The response must consist of the records below, copied exactly.

◆ Record set
----------------

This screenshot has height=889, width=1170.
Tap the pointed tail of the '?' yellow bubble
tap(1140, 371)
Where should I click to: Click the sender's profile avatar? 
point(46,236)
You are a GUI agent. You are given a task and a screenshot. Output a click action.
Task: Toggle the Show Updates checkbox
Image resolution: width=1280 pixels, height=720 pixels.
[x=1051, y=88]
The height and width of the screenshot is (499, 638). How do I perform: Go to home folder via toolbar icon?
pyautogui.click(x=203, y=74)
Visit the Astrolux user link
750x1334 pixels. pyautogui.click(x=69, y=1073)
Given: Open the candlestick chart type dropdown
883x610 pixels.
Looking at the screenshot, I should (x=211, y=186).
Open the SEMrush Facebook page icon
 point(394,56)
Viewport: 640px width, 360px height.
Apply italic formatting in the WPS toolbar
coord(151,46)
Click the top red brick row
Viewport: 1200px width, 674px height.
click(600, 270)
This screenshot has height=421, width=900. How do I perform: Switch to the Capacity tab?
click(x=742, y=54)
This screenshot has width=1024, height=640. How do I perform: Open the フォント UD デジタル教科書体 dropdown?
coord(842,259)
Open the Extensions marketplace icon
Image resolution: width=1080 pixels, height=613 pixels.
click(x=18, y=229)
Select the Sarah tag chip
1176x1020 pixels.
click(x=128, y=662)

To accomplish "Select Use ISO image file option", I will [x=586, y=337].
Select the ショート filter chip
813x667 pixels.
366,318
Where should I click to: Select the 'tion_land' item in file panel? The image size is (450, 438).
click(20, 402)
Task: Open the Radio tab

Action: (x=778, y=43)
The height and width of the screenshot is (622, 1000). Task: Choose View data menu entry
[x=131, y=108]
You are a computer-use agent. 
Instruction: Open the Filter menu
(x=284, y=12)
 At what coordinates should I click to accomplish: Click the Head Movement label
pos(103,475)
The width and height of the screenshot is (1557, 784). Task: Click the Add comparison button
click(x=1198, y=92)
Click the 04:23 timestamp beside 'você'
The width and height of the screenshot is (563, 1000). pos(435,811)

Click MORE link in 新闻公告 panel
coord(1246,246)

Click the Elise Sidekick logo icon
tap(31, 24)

----------------

◆ Output for this task
This screenshot has height=889, width=1170.
Tap the pointed tail of the '?' yellow bubble
tap(1140, 371)
Where should I click to: Click the sender's profile avatar? 
point(46,236)
You are a GUI agent. You are given a task and a screenshot. Output a click action.
Task: Toggle the Show Updates checkbox
Image resolution: width=1280 pixels, height=720 pixels.
[x=1051, y=88]
The height and width of the screenshot is (499, 638). How do I perform: Go to home folder via toolbar icon?
pyautogui.click(x=203, y=74)
Visit the Astrolux user link
750x1334 pixels. pyautogui.click(x=69, y=1073)
Given: Open the candlestick chart type dropdown
883x610 pixels.
Looking at the screenshot, I should (x=211, y=186).
Open the SEMrush Facebook page icon
 point(394,56)
Viewport: 640px width, 360px height.
Apply italic formatting in the WPS toolbar
coord(151,46)
Click the top red brick row
Viewport: 1200px width, 674px height.
click(600, 270)
This screenshot has height=421, width=900. How do I perform: Switch to the Capacity tab?
click(x=742, y=54)
This screenshot has width=1024, height=640. How do I perform: Open the フォント UD デジタル教科書体 dropdown?
coord(842,259)
Open the Extensions marketplace icon
Image resolution: width=1080 pixels, height=613 pixels.
click(x=18, y=229)
Select the Sarah tag chip
1176x1020 pixels.
click(x=128, y=662)

To accomplish "Select Use ISO image file option", I will [x=586, y=337].
Select the ショート filter chip
813x667 pixels.
366,318
Where should I click to: Select the 'tion_land' item in file panel? The image size is (450, 438).
click(20, 402)
Task: Open the Radio tab

Action: (x=778, y=43)
The height and width of the screenshot is (622, 1000). Task: Choose View data menu entry
[x=131, y=108]
You are a computer-use agent. 
Instruction: Open the Filter menu
(x=284, y=12)
 At what coordinates should I click to accomplish: Click the Head Movement label
pos(103,475)
The width and height of the screenshot is (1557, 784). Task: Click the Add comparison button
click(x=1198, y=92)
Click the 04:23 timestamp beside 'você'
The width and height of the screenshot is (563, 1000). pos(435,811)

Click MORE link in 新闻公告 panel
coord(1246,246)

Click the Elise Sidekick logo icon
tap(31, 24)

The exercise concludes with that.